(AUSGANGSTEXT):
- - - - -

Warum eine Vermögenssteuer die Mittelschicht gar nicht erst trifft
Was du dazu wissen solltest:
#1 Es gibt bei Vermögen keine Mittelschicht.
Vermögen ist in Österreich ungleich verteilt. Es braucht schon sehr geschickte Grafiken, um die absurden Maßstäbe des extremen Reichtums überhaupt darstellen zu können: Das reichste Prozent besitzt bis zu 50 Prozent des Gesamtvermögens. Das heißt, knapp 90.000 Menschen verfügen jeweils über mindestens zwei Millionen Euro. Die ärmere Hälfte der Bevölkerung hat dagegen fast gar kein Vermögen. Viele von ihnen sind sogar verschuldet. Es gibt in der Vermögensverteilung keine Mittelschicht.
Wie viel Österreichs Reiche aber tatsächlich besitzen, lässt sich gar nicht so genau sagen. Es gibt kein Vermögensregister, das deren Besitz detailliert erfassen würde. Große Vermögen werden deshalb oft eher noch unterschätzt. Über ein EU-weites Register wird aktuell noch heftig debattiert. Was wir aber wissen: Weltweit gehen Milliardär:innen sogar mit einem Plus aus der Corona-Krise heraus. Das belegen Zahlen aus dem Jahr 2021. Von einer Krise ist ganz oben nichts zu sehen.
Warum diese Schieflage derart ungerecht ist? Sie hat nichts mit Leistung zu tun. Das haben wir übrigens in drei Argumenten noch einmal zusammengefasst.
#2 Elternhaus und Familienbetrieb sind nicht in Gefahr.

- - - - -

(VORLIEGENDE DATEN):
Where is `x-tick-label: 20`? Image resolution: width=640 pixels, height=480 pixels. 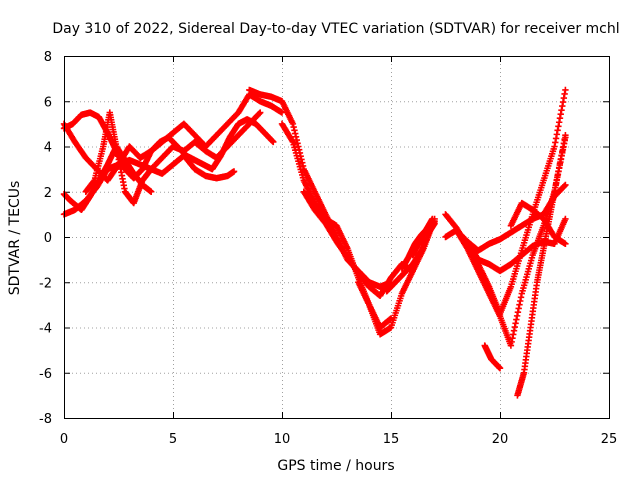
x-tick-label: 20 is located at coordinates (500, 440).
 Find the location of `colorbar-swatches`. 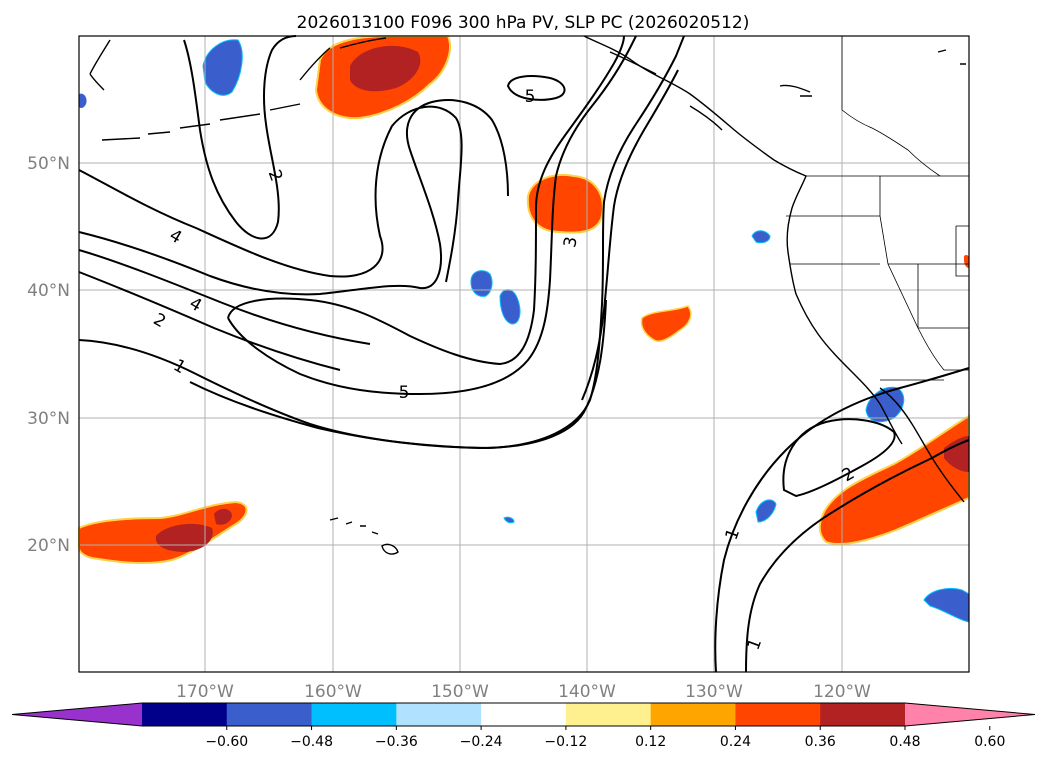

- - - - -

(AUFGABE):
Stimmen diese drei Aussagen mit dem Text zur Vermögenssteuer überein? Antworte jeweils mit Ja oder Nein und zitiere dazu die entscheidenden Worte aus dem Text wörtlich.
1. Das reichste Prozent in Österreich besitzt bis zu die Hälfte des Gesamtvermögens.
2. In Österreich erfasst ein Vermögensregister genau, was die Reichen besitzen.
3. Milliardär:innen haben weltweit in der Corona-Krise Vermögen verloren.

(ANTWORT):
1. Ja: „Das reichste Prozent besitzt bis zu 50 Prozent des Gesamtvermögens.“
2. Nein: „Es gibt kein Vermögensregister, das deren Besitz detailliert erfassen würde.“
3. Nein: „Weltweit gehen Milliardär:innen sogar mit einem Plus aus der Corona-Krise heraus.“